In accordance with Rule 2.10 of the Takeover Code, Research Now confirms that,
as at 14 December 2009, it has 19,763,049 ordinary shares of 2 pence each in
issue. The ISIN reference for these shares is GB00B0CTWT77.
Unless the context otherwise requires, terms defined in the announcement dated
23 October 2009 have the same meaning in this announcement.

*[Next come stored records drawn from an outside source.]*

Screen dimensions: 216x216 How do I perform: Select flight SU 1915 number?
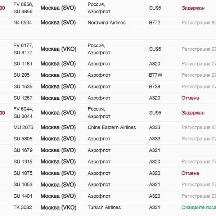coord(23,162)
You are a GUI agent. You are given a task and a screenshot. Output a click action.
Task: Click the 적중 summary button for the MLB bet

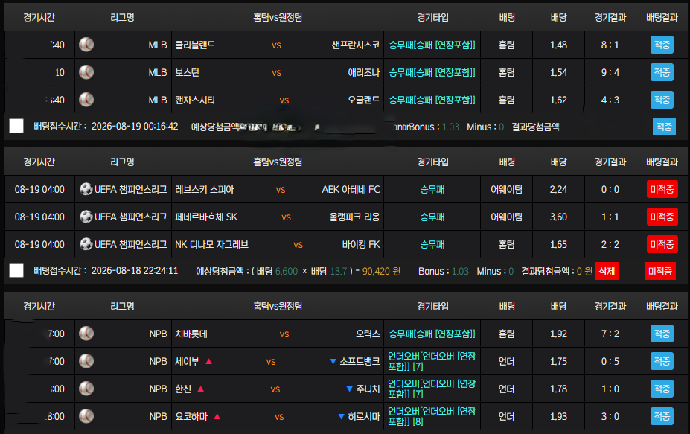click(664, 127)
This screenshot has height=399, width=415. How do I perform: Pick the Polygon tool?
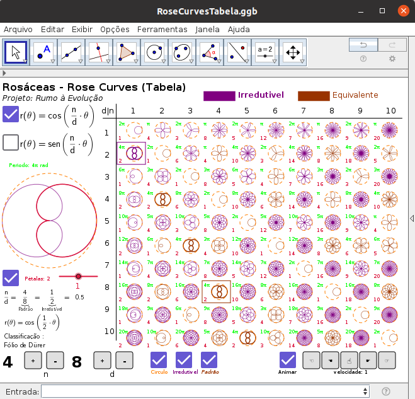(126, 52)
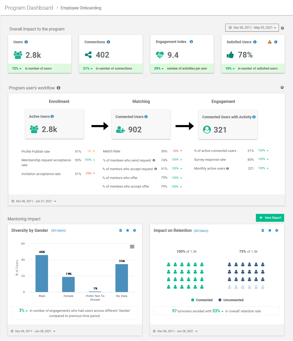Screen dimensions: 293x341
Task: Delete the Diversity by Gender report
Action: 120,230
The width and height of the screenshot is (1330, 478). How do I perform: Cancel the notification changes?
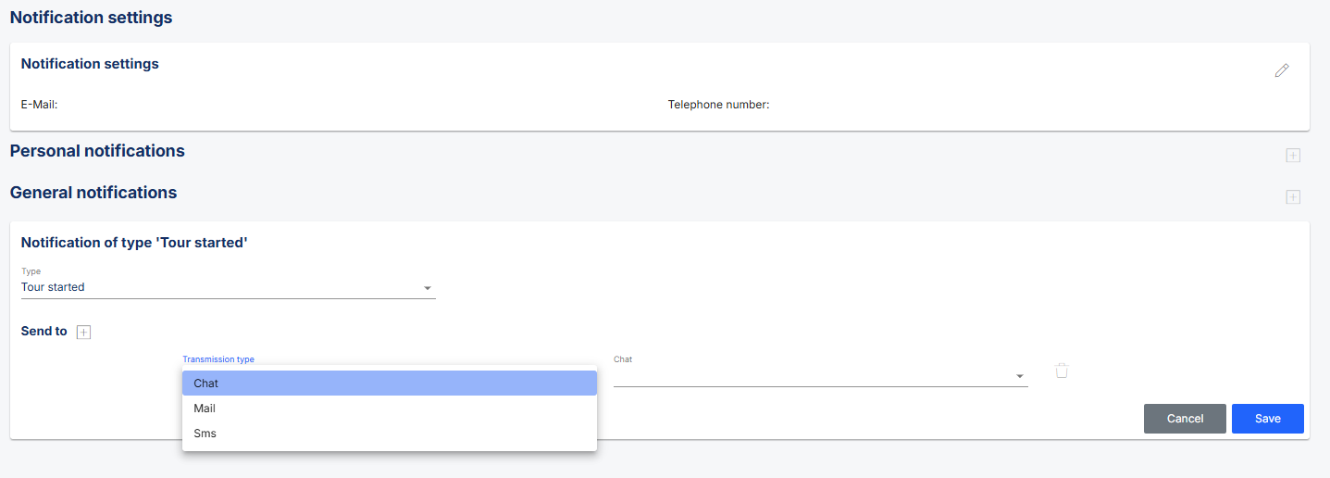(x=1185, y=419)
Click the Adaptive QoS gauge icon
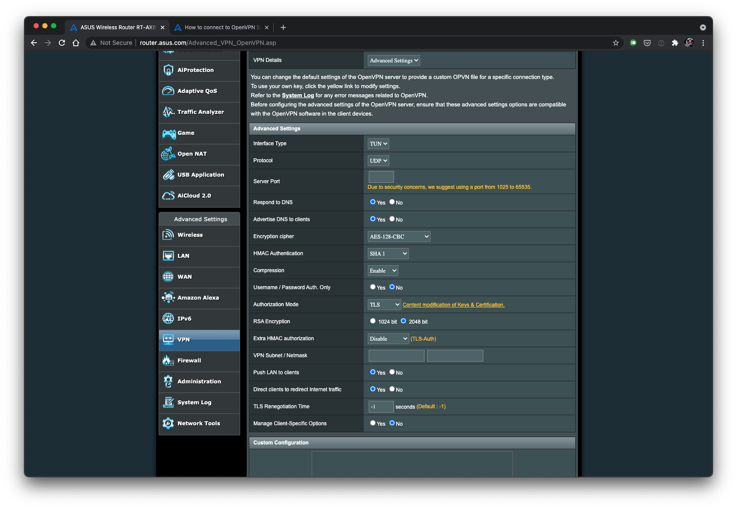The width and height of the screenshot is (737, 509). coord(168,91)
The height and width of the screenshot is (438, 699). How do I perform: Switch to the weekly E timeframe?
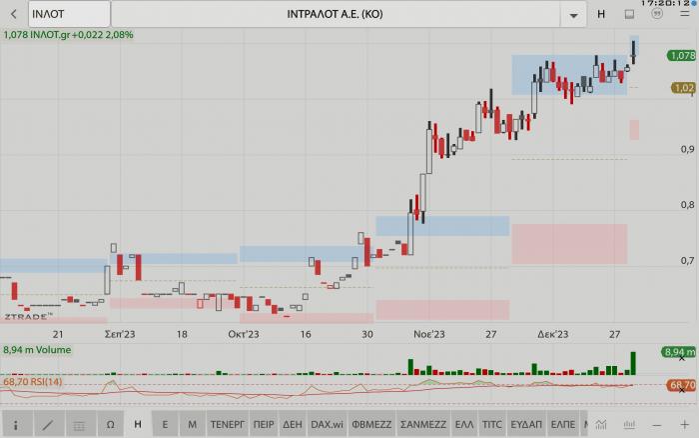coord(165,424)
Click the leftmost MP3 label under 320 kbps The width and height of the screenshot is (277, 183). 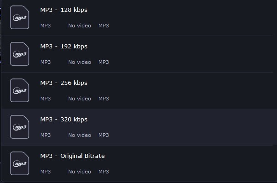tap(45, 135)
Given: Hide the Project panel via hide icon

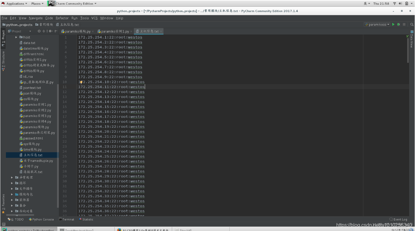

Dealing disclosure requirements
Under the provisions of Rule 8.3 of the Takeover Code, if any person is, or
becomes, "interested" (directly or indirectly) in 1 per cent. or more of any
class of "relevant securities" of Research Now, all "dealings" in any "relevant
securities" of Research Now (including by means of an option in respect of, or a
derivative referenced to, any such "relevant securities") must be publicly
disclosed by no later than 3.30 p.m. (London time) on the Business Day following
the date of the relevant transaction. This requirement will continue until the
Effective Date or until the date on which the Scheme lapses or is otherwise
withdrawn or on which the "offer period" otherwise ends, (or if e-Rewards elects
to effect the Proposals by way of a takeover offer, until the date on which such
offer becomes or is declared unconditional as to acceptances, lapses or is
otherwise withdrawn or on which the "offer period" otherwise ends) (or in any
event such later date(s) as the Panel may specify). If two or more persons act
together pursuant to an agreement or understanding, whether formal or informal,
to acquire an "interest" in "relevant securities" of Research Now, they will be
deemed to be a single person for the purpose of Rule 8.3.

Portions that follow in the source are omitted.